By Peter Scherer

Most of you will have visited Tuscany. I had not, until this summer. Sylvia and I spend a good month in Florence and the countryside. Staying a week at the Batzella winery, at the invitation of our friends, wasa highlight. Aside from getting some first hand lessons on the art of making wine, we used the winery as a hub to visit what is outstanding in Tuscany — much there is.

This proposition of visiting three wineries with 15 tastings, not to forget the grappas and olives, in 5 hours is nothing short of absurd. If you really want to immerse in Tuscan wines, you may want to consider attending  the annual special Tuscan Coast (from Pisa area down to the Maremma DOC of Morellinodi Scanzano) wine tasting event. It is organized by a producer association called Grandi Cru della Costa Toscana,  of which the Batzellas are are member.   You could  taste over 150 wines from some 50 leading Tuscan wine producers. The event takes place early May for 2 full days.

Alternatively you could  go for in depth tastings at the Tenuta dell’Ornellaia and the Batzella wineries. The Guada al Tasso Estate, producer of Sassiciaia, has been closed for visitors. So no tastings there  Tenuta  Ornelliaia is one of the foremost producers in the Bolgheri appellation. Its Ornellaia is one of the original Super Tuscans, made from Cabernet Sauvignons and Merlot. Its owner hails from the illustrious Antinori family of Sassicaia fame. The Batzellawinery does not have a comparable pedigree but it is up and coming. A visit of the winery has been voted  as the No. 1 thing to do in Castagneto, the municipality of Bolgheri.

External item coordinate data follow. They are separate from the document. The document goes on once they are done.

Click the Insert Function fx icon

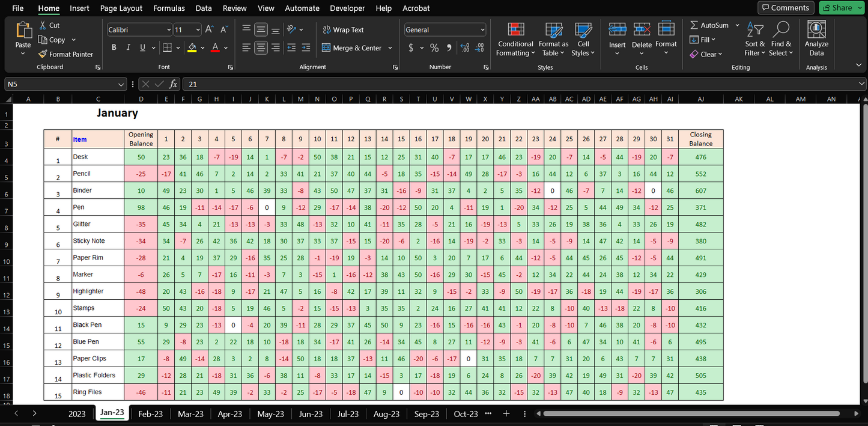pyautogui.click(x=173, y=84)
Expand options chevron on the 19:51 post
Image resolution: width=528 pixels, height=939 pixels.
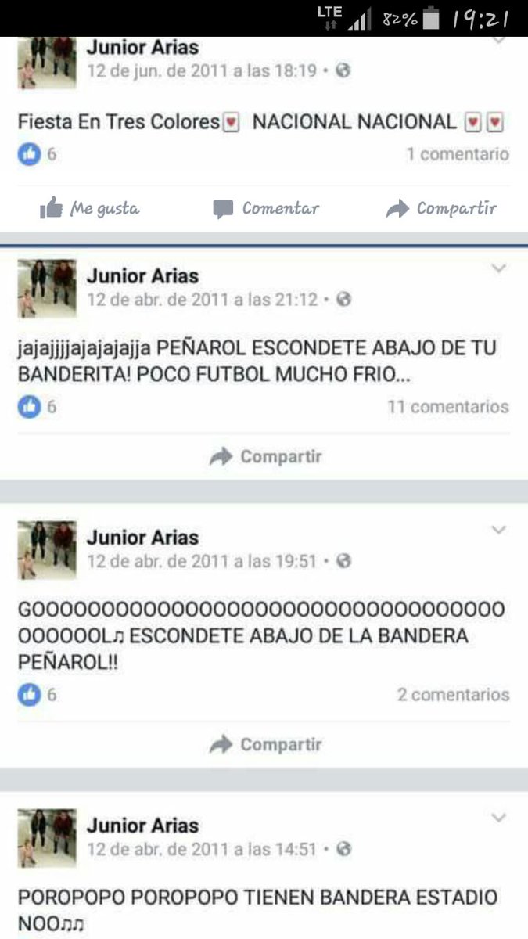pos(498,531)
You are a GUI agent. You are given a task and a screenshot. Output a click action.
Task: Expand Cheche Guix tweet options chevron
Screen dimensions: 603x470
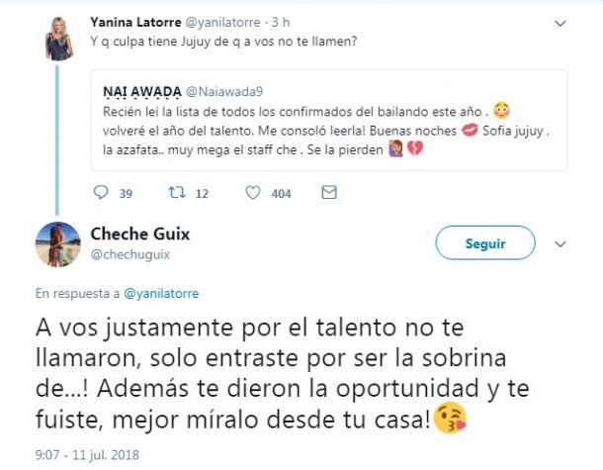click(560, 243)
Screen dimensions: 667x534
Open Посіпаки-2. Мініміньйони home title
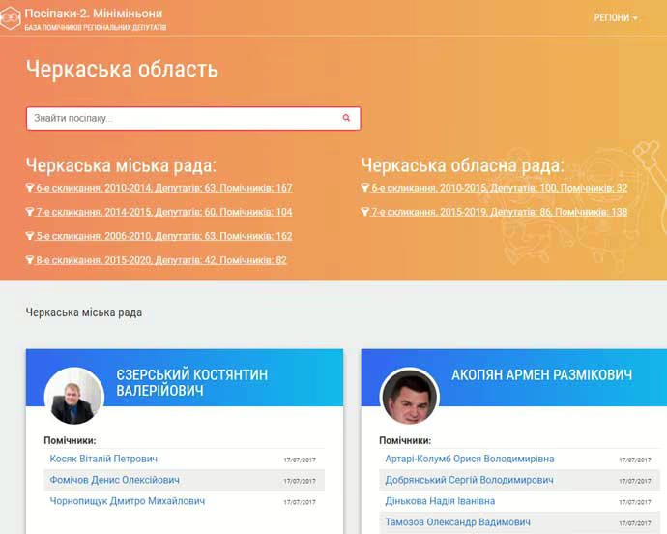[94, 14]
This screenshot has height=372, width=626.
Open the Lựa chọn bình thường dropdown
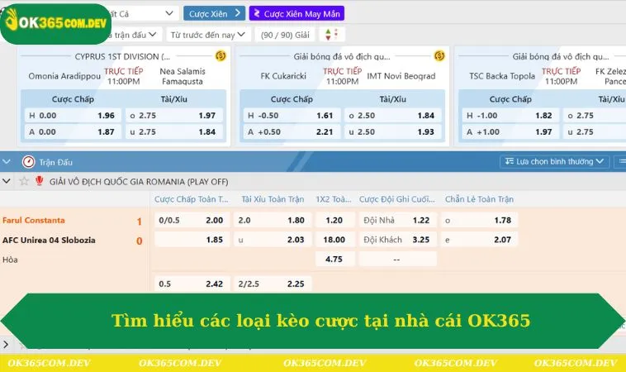click(554, 162)
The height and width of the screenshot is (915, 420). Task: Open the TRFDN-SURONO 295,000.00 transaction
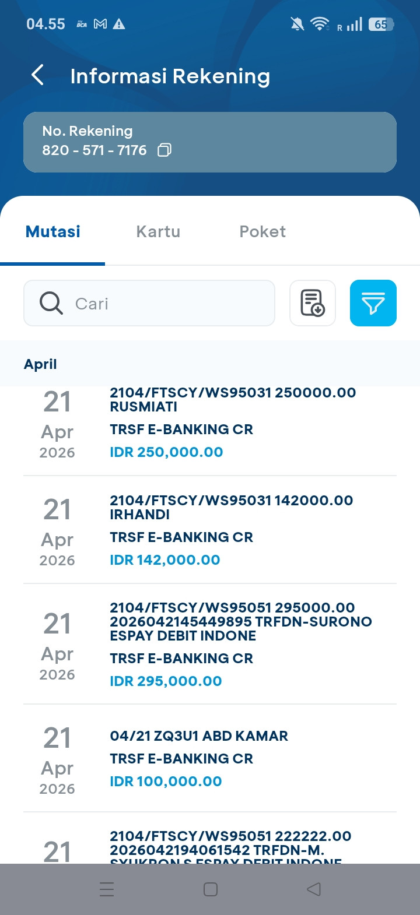(210, 644)
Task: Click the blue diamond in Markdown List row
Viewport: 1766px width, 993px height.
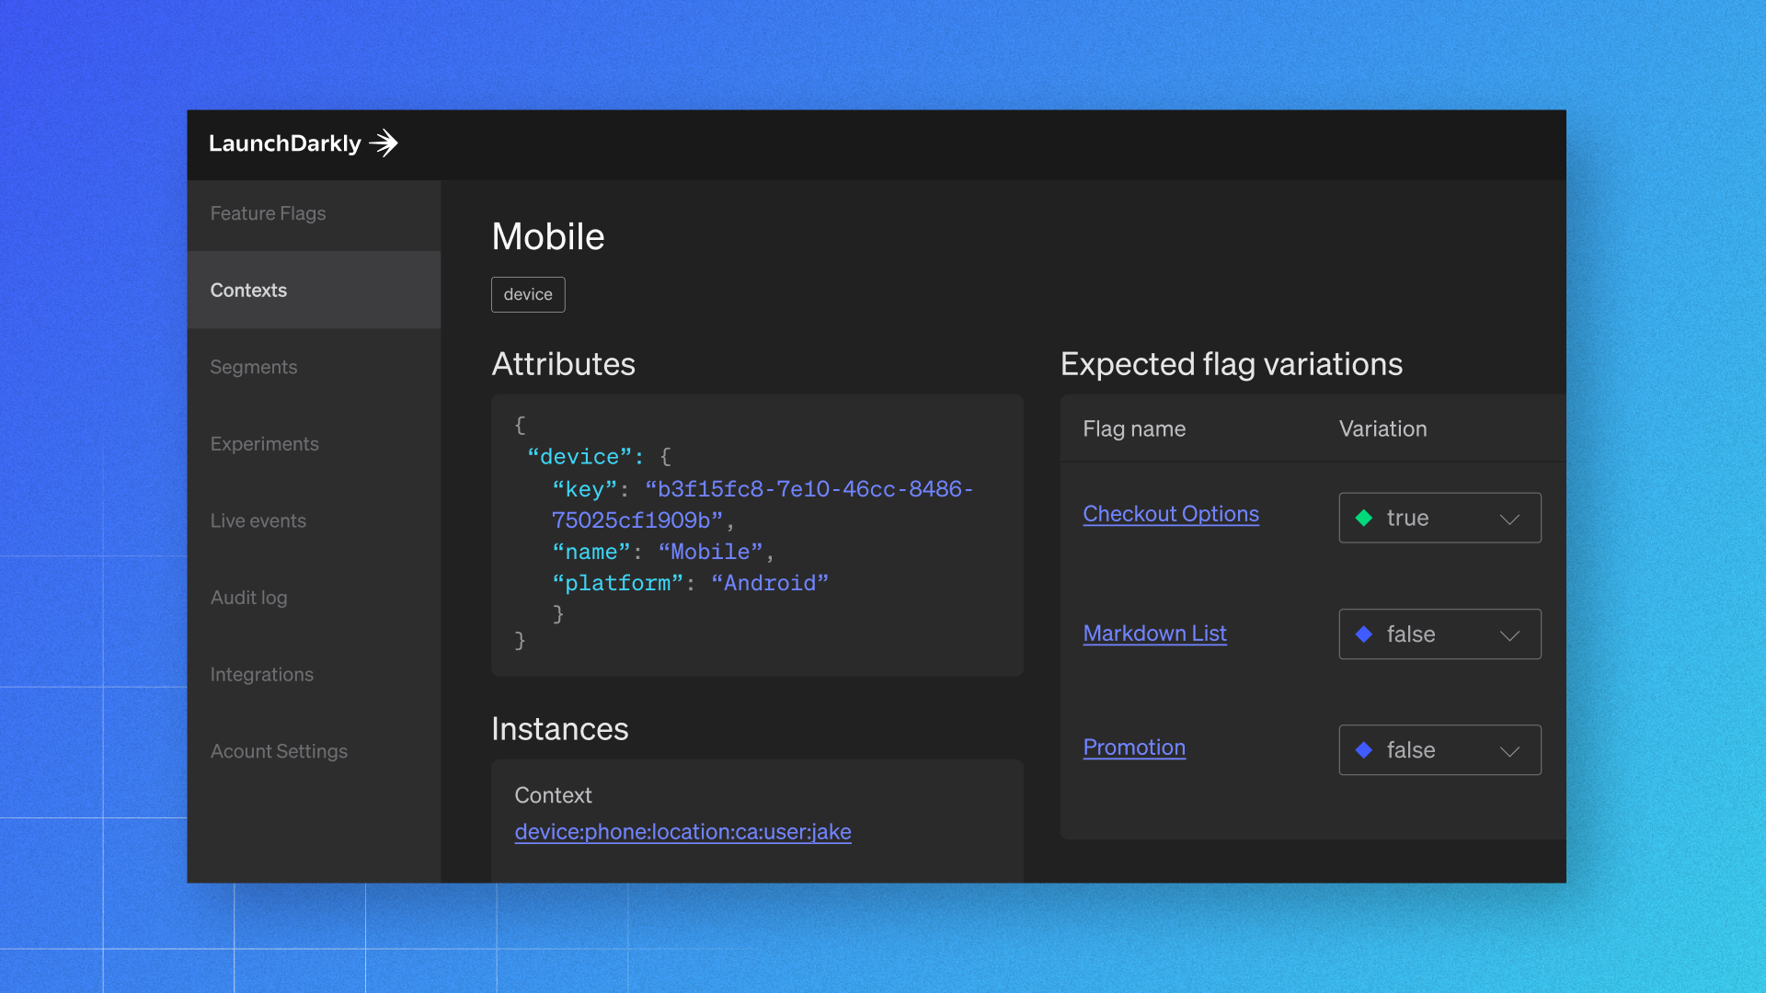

The Batzella property abuts the Ornellaia estate, which is adjacent to Guada al Tasso’ Sassicaia vineyard. The two are separated by a pintoresque olive tree lined country road. Hence, at the Batzella’s one is in good company. Their terroire is very similar to that of their more famous neighbors.

We had a memorable dinner at the Osteria del Tasso — outside in the garden, five tables only,  with a view at the Tyrrhenian sea. The wines were spectacular.  Maybe it was the ambience, the sun set casting the last rays through the pine trees or the knowledge that a reportedly similar wine from the estate had garnered 100 points from Parker.

Not to forget Bolgheri. This quaint hamlet of 150 inhabitants breathes wine — more displays of wine bottles and cases per square inch than any other place we have seen.  It features a charming square and lovely restaurants, adorned by artistic flower arrangements. We spend hours there, observing the locals in the pursuit of their daily routines with barely another tourist to disturb.